--- PASSAGE TO READ ---

This telescope comes equipped with a dielectric diagonal. This should provide a secure way to hold your eyepiece and to give you a good viewing angle. Highly reflective coatings of dielectric material will help to create the most light output possible. The 1.25 and 2-inch eyepiece holders use compression rings instead of a set-screw to secure your eyepiece or camera and leave the eyepiece barrel unmarked. We pay attention to the details and so does Explore Scientific, offering front and rear dust covers. There is also an included dew shield. For an investment like this, you don’t want to have to get creative in finding ways to protect it from the elements.

---

(GIVEN INSTRUCTION):
In the telescope description, switch "compression rings" to "clamping rings" and write out the passage starting with "This telescope comes" and going on through "from the elements.".

--- GIVEN MATERIAL ---

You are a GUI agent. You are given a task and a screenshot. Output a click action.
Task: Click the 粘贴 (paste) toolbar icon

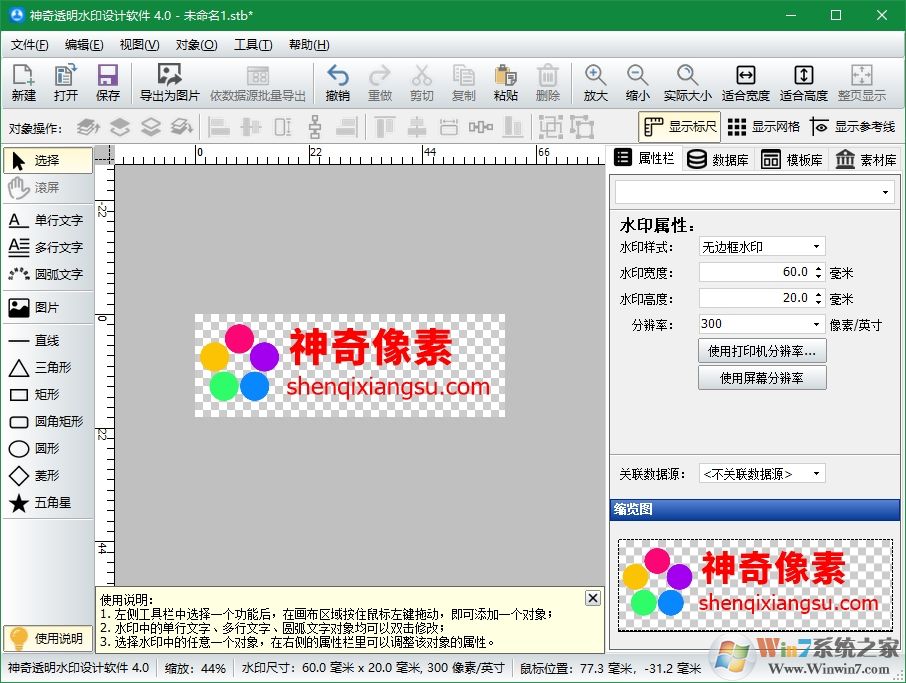pyautogui.click(x=505, y=82)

---

(RESULT BELOW):
This telescope comes equipped with a dielectric diagonal. This should provide a secure way to hold your eyepiece and to give you a good viewing angle. Highly reflective coatings of dielectric material will help to create the most light output possible. The 1.25 and 2-inch eyepiece holders use clamping rings instead of a set-screw to secure your eyepiece or camera and leave the eyepiece barrel unmarked. We pay attention to the details and so does Explore Scientific, offering front and rear dust covers. There is also an included dew shield. For an investment like this, you don’t want to have to get creative in finding ways to protect it from the elements.